Merasa belum puas, dia kembali memeriksakan diri ke fasilitas kesehatan di Makassar. “Barulah saya didiagnosis kena HFS. Sejak itu, saya mulai mencari tahu di internet informasi soal penyakit tersebut,” katanya.
Dari sana, dokter menyarankan Herlina untuk berobat ke Surabaya. Hingga akhirnya, dia mendapatkan panggilan operasi di National Hospital yang akan dilaksanakan hari ini. Dia juga bertemu dengan Ketua Indonesia Brain & Spine Community Lilih Dwi Priyanto.
Penyakit tersebut tentu membuatnya terganggu. Dia selalu menghindari orang lain tiap kali wajahnya terasa tertarik. Selain itu, dia kerap kali merasa orang lain selalu merasani penyakitnya tersebut. “Tiap kali bertemu sekelompok orang, mereka seperti bisik-bisik dan melihat ke arah saya,” tuturnya, mulai terisak.
Yang paling membuatnya menarik diri dari orang-orang di sekitarnya adalah ketika ada agenda rapat pertemuan orang tua murid di sekolah kedua anaknya. “Saya tak pernah datang ke acara itu,” tutur Herlina.
Untuk berobat ke Surabaya, dia rela menaiki kapal selama lima hari dan tiba di Surabaya pada Minggu lalu (8/9). Dia datang bersama Muhammad, suaminya, dan Iqbal, putra sulungnya. Berbagai pemeriksaan dia lakukan di National Hospital.

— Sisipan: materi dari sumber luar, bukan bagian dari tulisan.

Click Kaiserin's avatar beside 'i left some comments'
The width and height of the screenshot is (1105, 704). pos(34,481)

Salah seorang dokter yang tergabung dalam Kortex Comprehensive Brain and Spine (KBSC) National Hospital, dr Agus Chairul Anab SpBS, menyatakan, kondisi HSF yang dialami Herlina disebabkan terjadinya perlengketan antara saraf nomor tujuh yang berfungsi mengatur gerakan wajah dan pembuluh darah pada otak. Akibatnya, gerakan pada wajah tidak terkendali. Wajah Herlina menjadi merot. Untuk memulihkan gerakan wajah normal kembali, tim dokter akan melakukan operasi di batang otaknya hari ini. Operasi tersebut tidak perlu lagi dilakukan dengan membuka batok kepala. “Cukup membuat lubang kecil diameter 1 sentimeter di belakang telinga pasien,” jelas Agus.

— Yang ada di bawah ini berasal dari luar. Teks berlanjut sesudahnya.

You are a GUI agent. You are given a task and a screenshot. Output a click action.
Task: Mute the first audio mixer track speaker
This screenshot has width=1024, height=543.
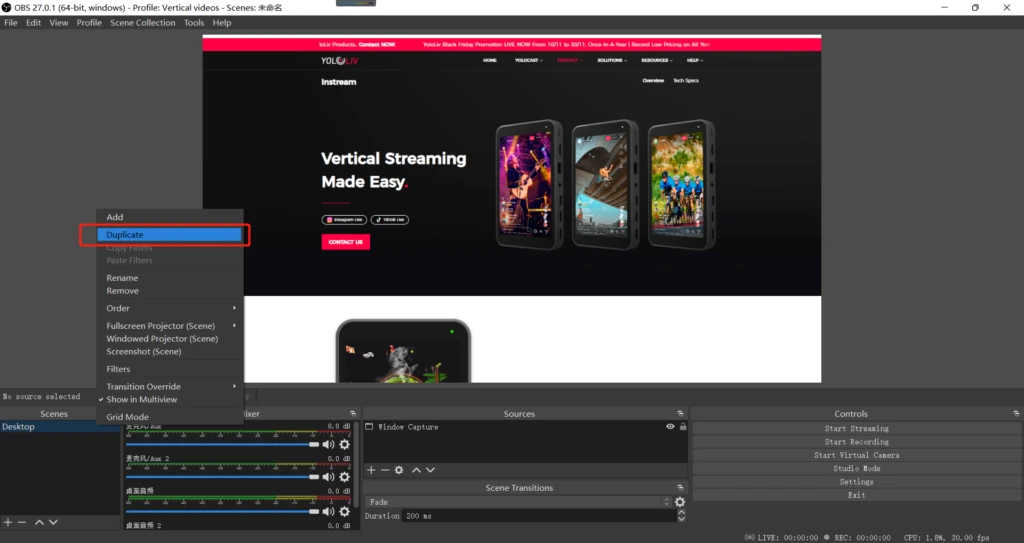tap(328, 444)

Melalui lubang kecil itu, tim dokter akan memisahkan saraf nomor tujuh dengan memasang serabut teflon agar tidak lengket dengan pembuluh darah. “Semoga operasi berjalan lancar. Tindakan tersebut tentu juga akan menepis anggapan masyarakat bahwa melakukan operasi saraf itu sangat berbahaya,” tandas Agus.